Task to complete →
Format the entries starting with the line containing "Screen dimensions: 1150x626" and going on through the line containing "point(15,283)" as a JSON list of strings, one string per line, with blank lines left out. Omit the pictures from your answer.

Material for this exercise →

________________

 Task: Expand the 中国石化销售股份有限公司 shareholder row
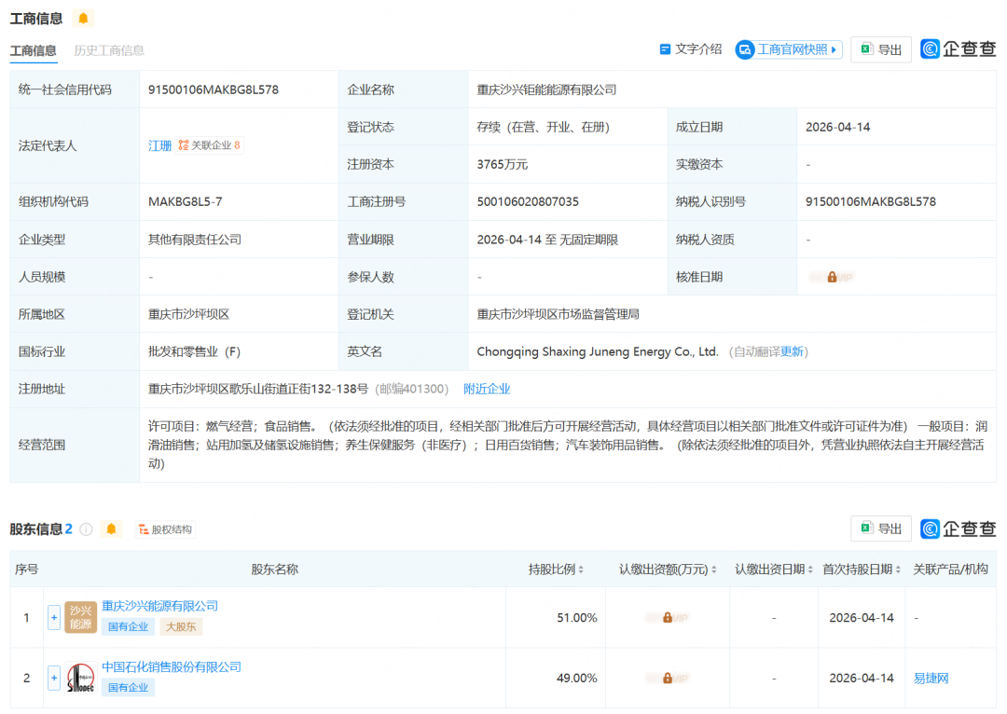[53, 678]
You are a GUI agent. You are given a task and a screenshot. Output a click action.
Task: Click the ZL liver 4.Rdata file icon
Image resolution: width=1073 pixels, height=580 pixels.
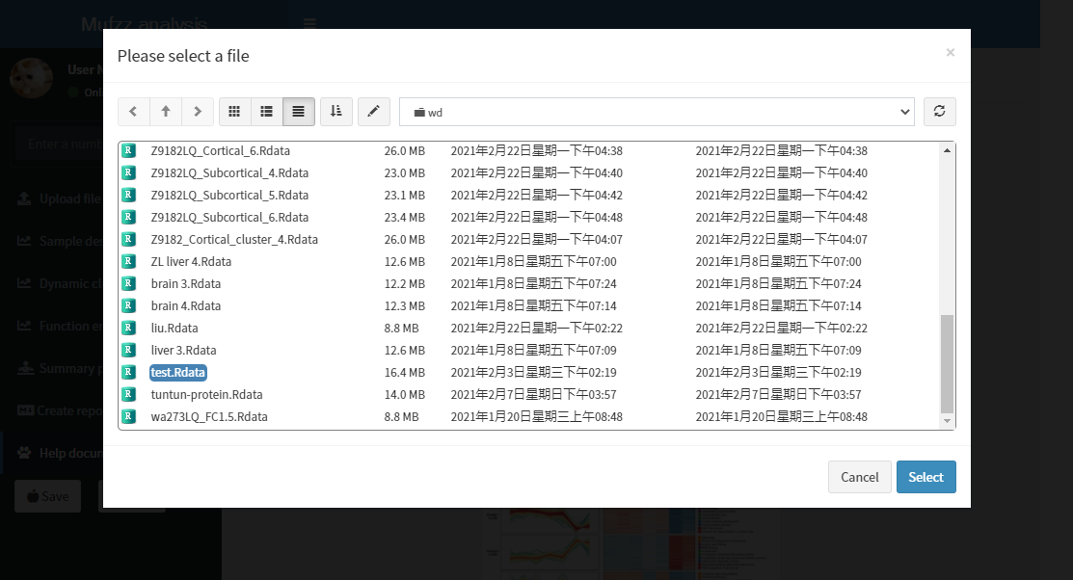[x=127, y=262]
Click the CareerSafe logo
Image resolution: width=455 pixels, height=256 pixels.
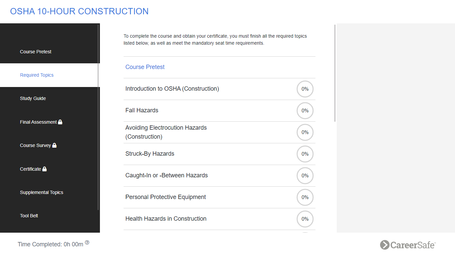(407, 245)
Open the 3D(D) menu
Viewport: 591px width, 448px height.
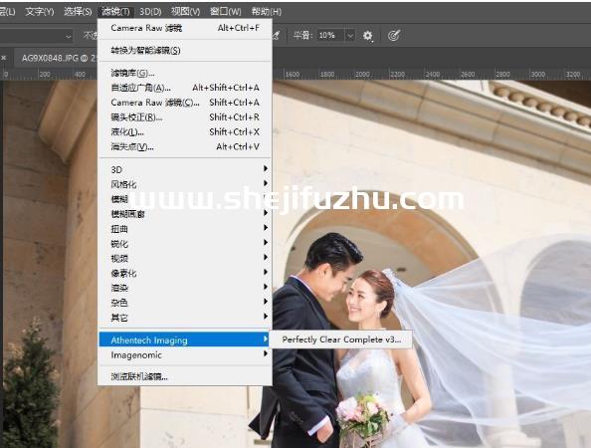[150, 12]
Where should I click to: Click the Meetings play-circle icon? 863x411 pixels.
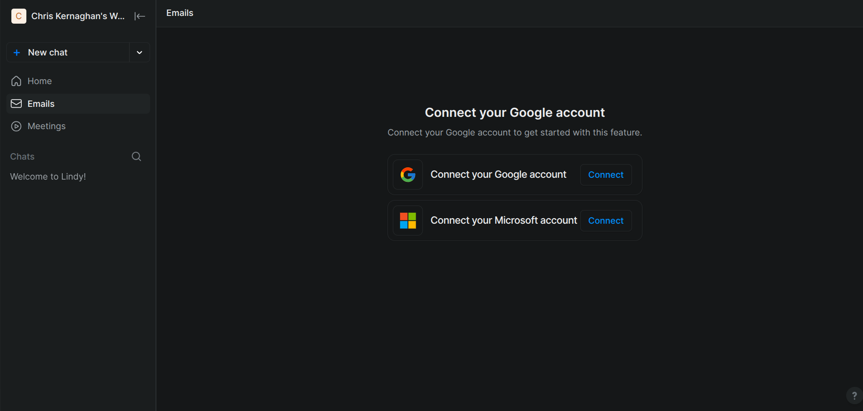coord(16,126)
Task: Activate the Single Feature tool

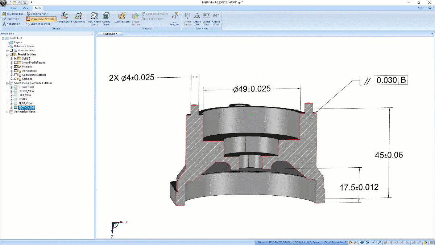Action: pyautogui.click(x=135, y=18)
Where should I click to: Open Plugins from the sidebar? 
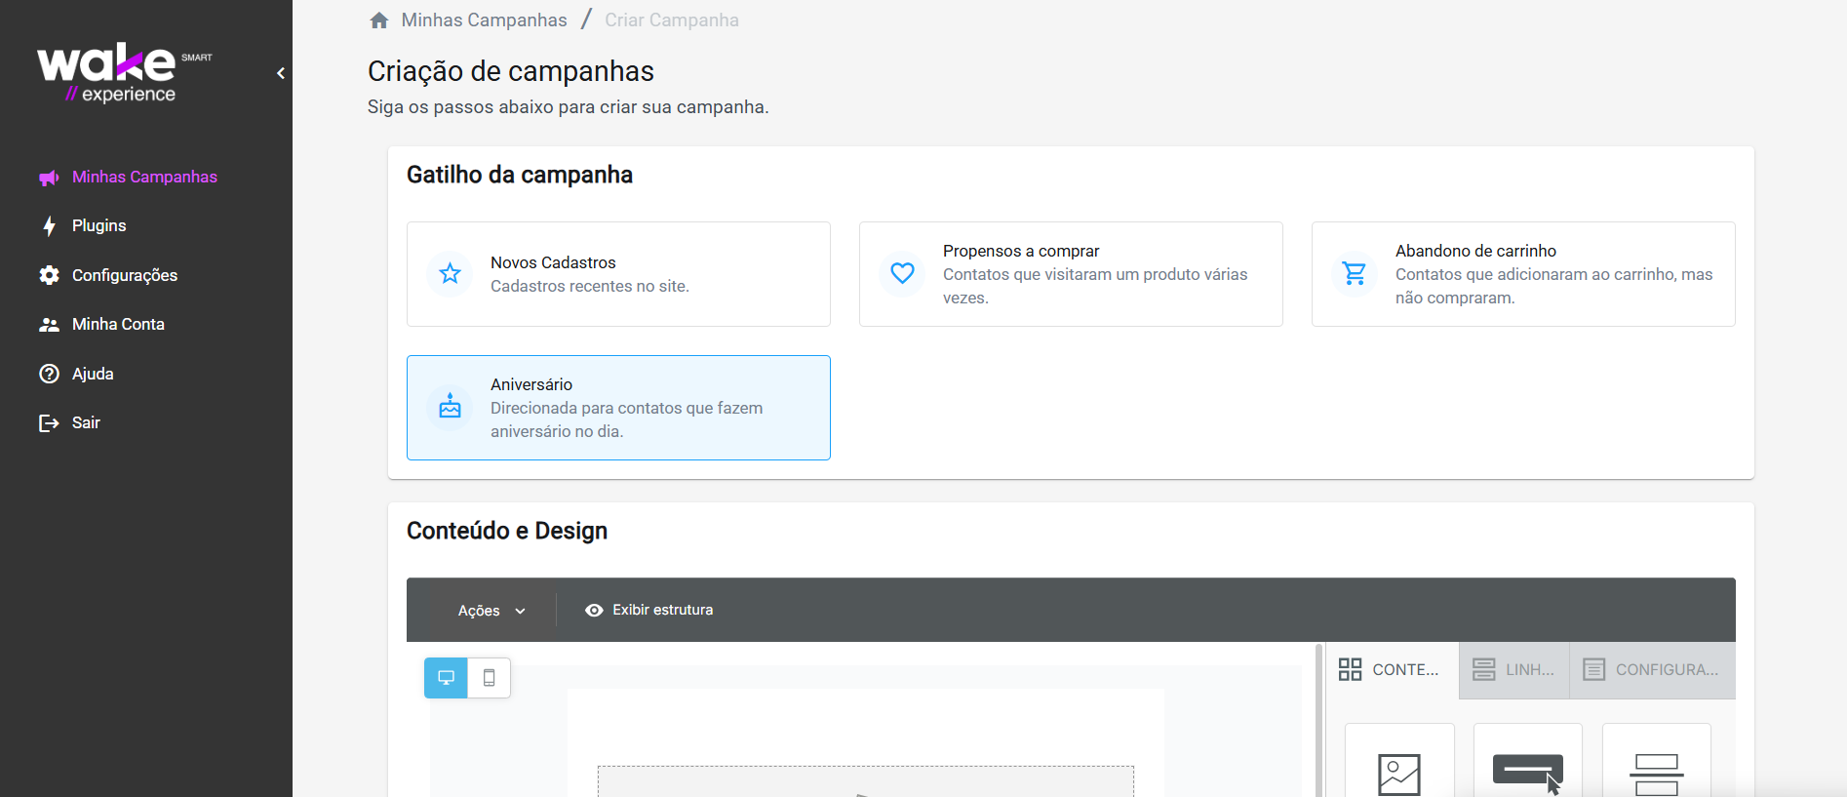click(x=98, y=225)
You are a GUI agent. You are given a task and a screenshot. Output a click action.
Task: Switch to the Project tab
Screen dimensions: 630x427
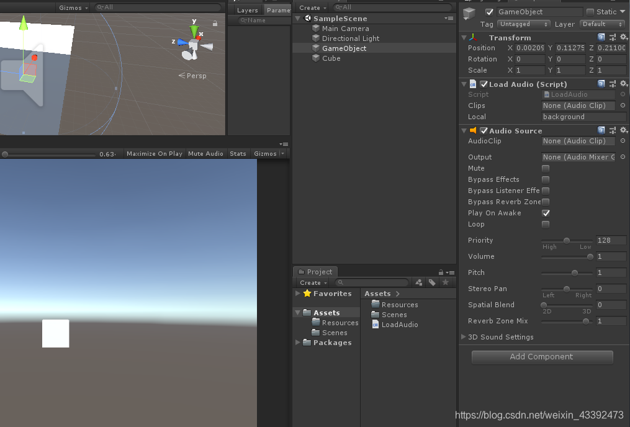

________________

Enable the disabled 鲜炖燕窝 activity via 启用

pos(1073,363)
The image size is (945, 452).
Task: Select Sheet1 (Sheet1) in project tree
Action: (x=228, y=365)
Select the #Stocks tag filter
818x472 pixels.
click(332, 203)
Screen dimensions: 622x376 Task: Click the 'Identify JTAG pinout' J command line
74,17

________________

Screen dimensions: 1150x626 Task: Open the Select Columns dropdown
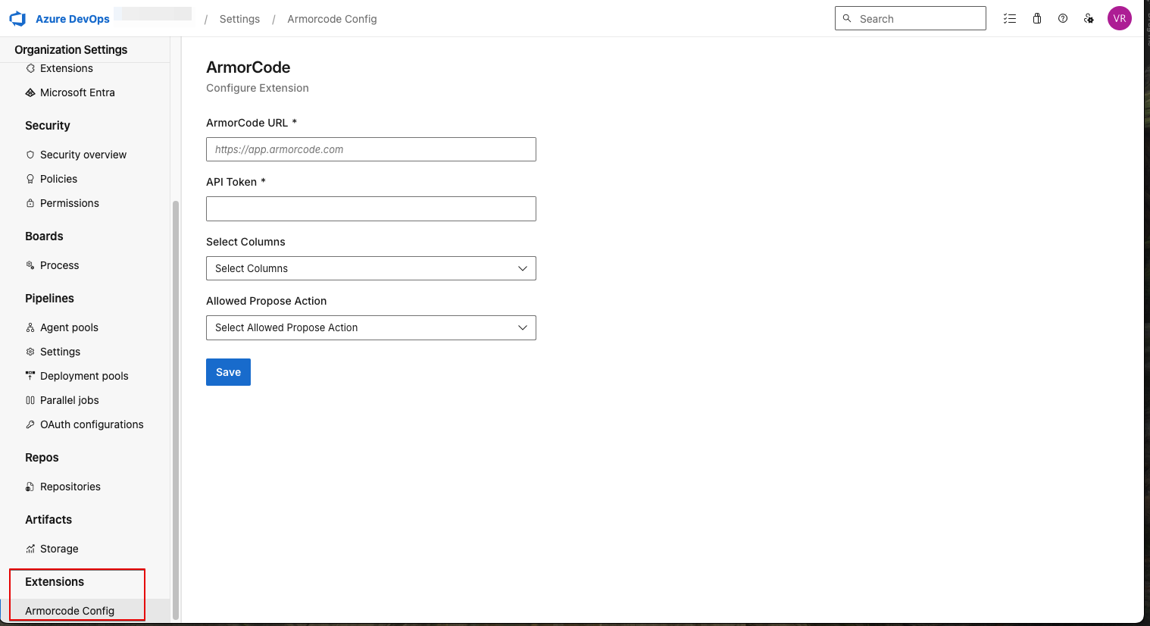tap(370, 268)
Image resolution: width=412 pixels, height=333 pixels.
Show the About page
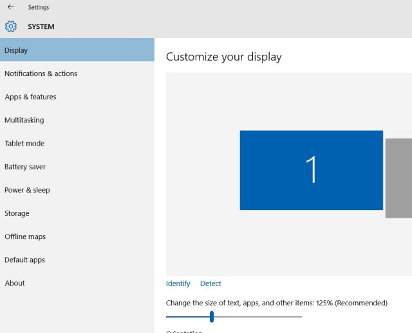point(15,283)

________________

Solution →
[
  "Screen dimensions: 1150x626 Task: Open the Select Columns dropdown",
  "tap(370, 268)",
  "Image resolution: width=412 pixels, height=333 pixels.",
  "Show the About page",
  "point(15,283)"
]